[START OF Text]

My experience with shared housing in Brussels as a landlord
Karim, a landlord in Schaerbeek, shares how he converted his 4-bedroom house into shared housing. Flatshare agreement, turnover, profitability and mistakes to avoid.
The project
I bought this house in Schaerbeek in 2019 for 320,000 EUR. Three floors, 4 bedrooms, a large living room, two bathrooms. For 3 years, I rented it to a family for 1,400 EUR per month. Decent profitability, but nothing more.
In 2022, when the family moved out, I did the maths: with shared housing, I could aim for 550 to 600 EUR per room, potentially 2,200 to 2,400 EUR per month. Almost double. The idea appealed to me, but I did not yet realise what it would involve in terms of management.
The adaptation works: 8,500 EUR and 6 weeks
The house was not designed for shared housing. Adjustments were needed:
| Item | Amount |
|---|---|
| Individual lock per room | 1,200 EUR |
| Shared kitchen equipment (appliances, utensils) | 2,800 EUR |
| Bedroom furniture (4 beds, desks, wardrobes) | 3,200 EUR |
| Repainting common areas | 800 EUR |
| Electricity meter: individual sub-metering | 500 EUR |
| Total | 8,500 EUR |
In Brussels, converting to shared housing does not require a planning permit if you do not modify the building structure. However, each room must comply with minimum floor area standards (9 m2) and fire safety regulations. Have your municipality verify this.
I carried out the works in July-August 2022, during the vacancy period. Six weeks without rent, but it was necessary to start on the right foot.
The lease choice: individual or single?
This is the first major decision. I consulted a specialist lawyer and opted for individual leases: one contract per room, with shared use of common areas.
Why? Because with a single lease and a solidarity clause, one flatmate leaving blocks everyone. You have to find a replacement accepted by all, sign an amendment, etc. With individual leases, each tenant is autonomous. If one leaves, the others continue paying their share without being affected.
The downside: in case of unpaid rent, I cannot turn to the other flatmates to cover the defaulter’s share. I accept this risk. In two years, I have had only one month of unpaid rent, and the tenant settled after a formal notice.
Each lease provides for an individual rent, a rental guarantee of 2 months in a blocked account, and a reference to the flatshare agreement for communal living rules.

[END OF Text]

**Required task**
In the account of shared housing in Brussels, what minimum floor area must each room meet?

[START OF Listed entries]

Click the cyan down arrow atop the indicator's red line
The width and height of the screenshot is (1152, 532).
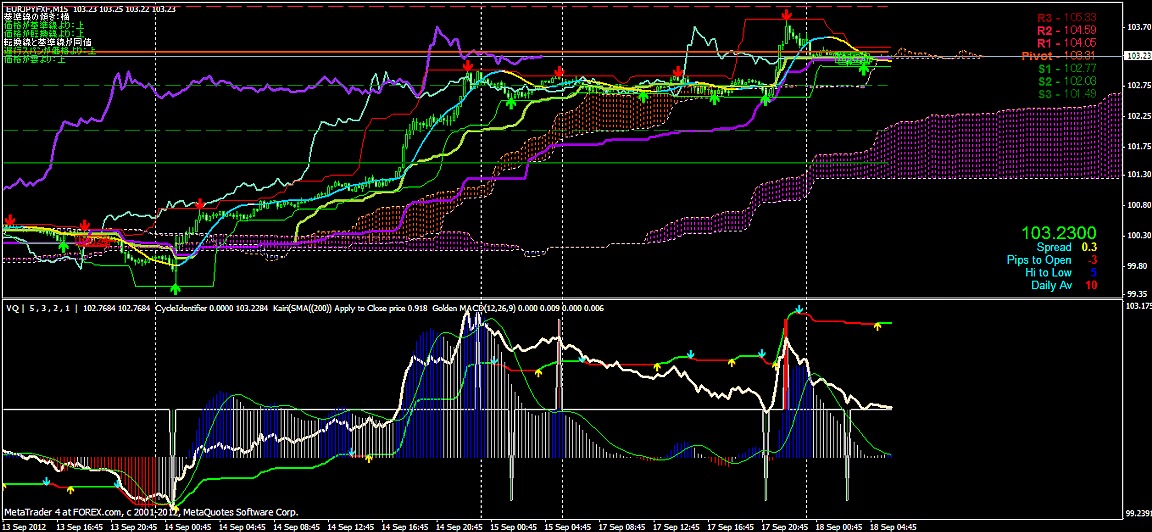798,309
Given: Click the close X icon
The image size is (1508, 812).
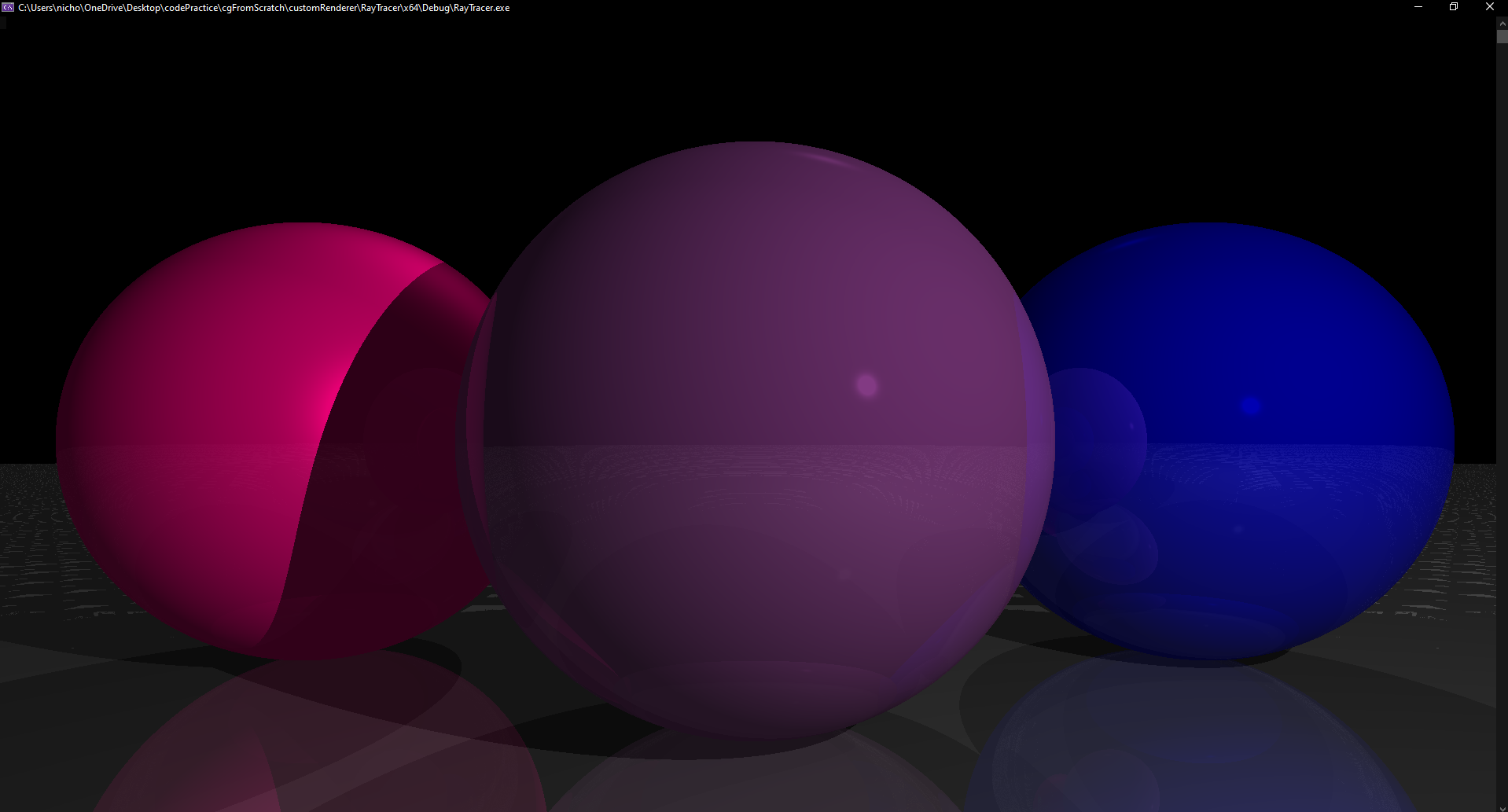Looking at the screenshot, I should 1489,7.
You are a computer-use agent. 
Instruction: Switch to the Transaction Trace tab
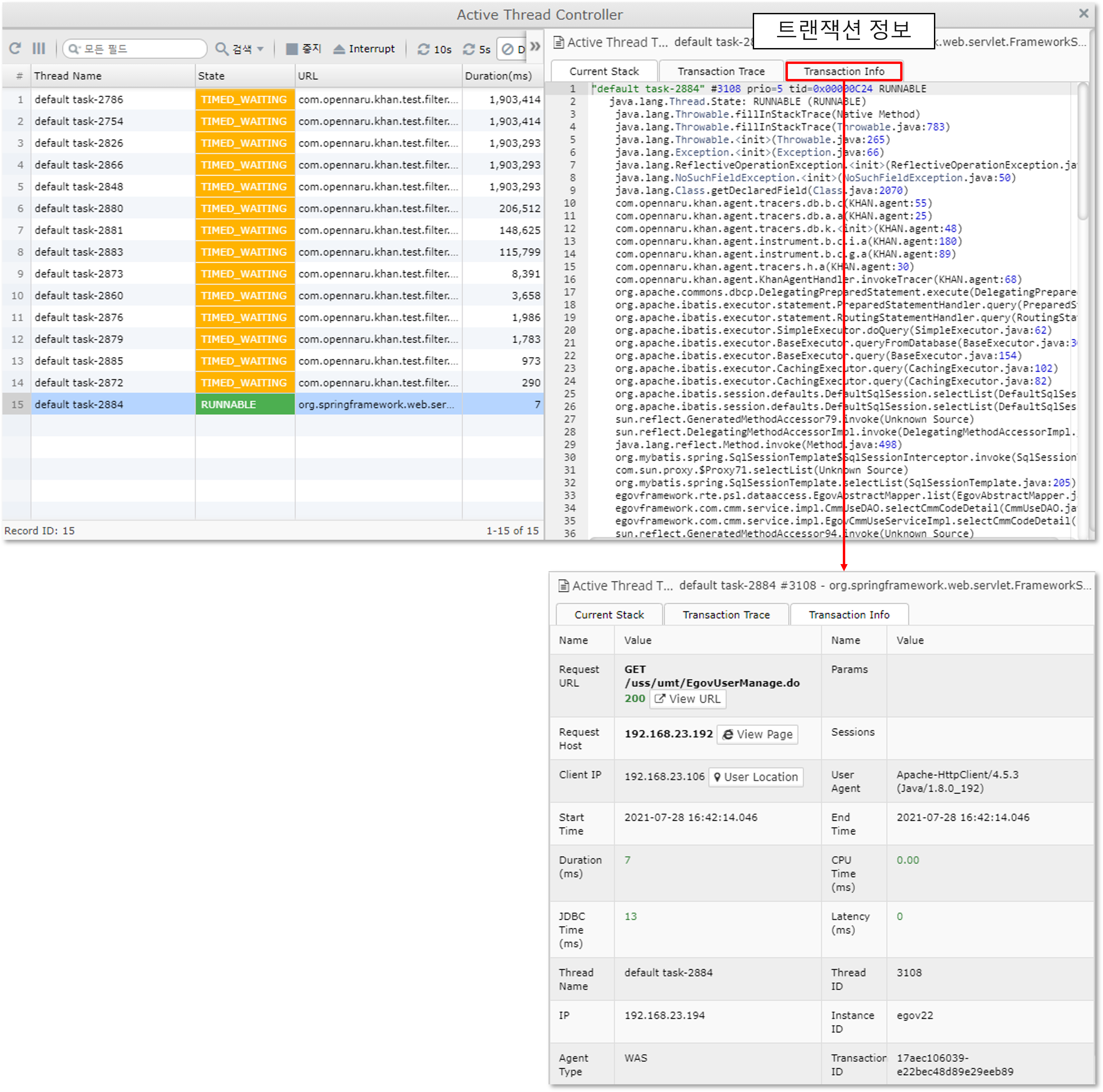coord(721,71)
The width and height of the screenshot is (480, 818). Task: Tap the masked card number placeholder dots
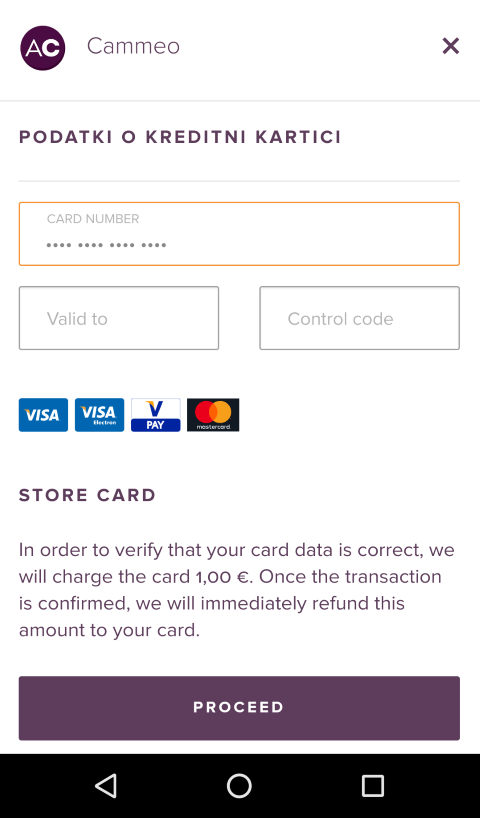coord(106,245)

[END OF Listed entries]

**Exercise answer**
9 m2.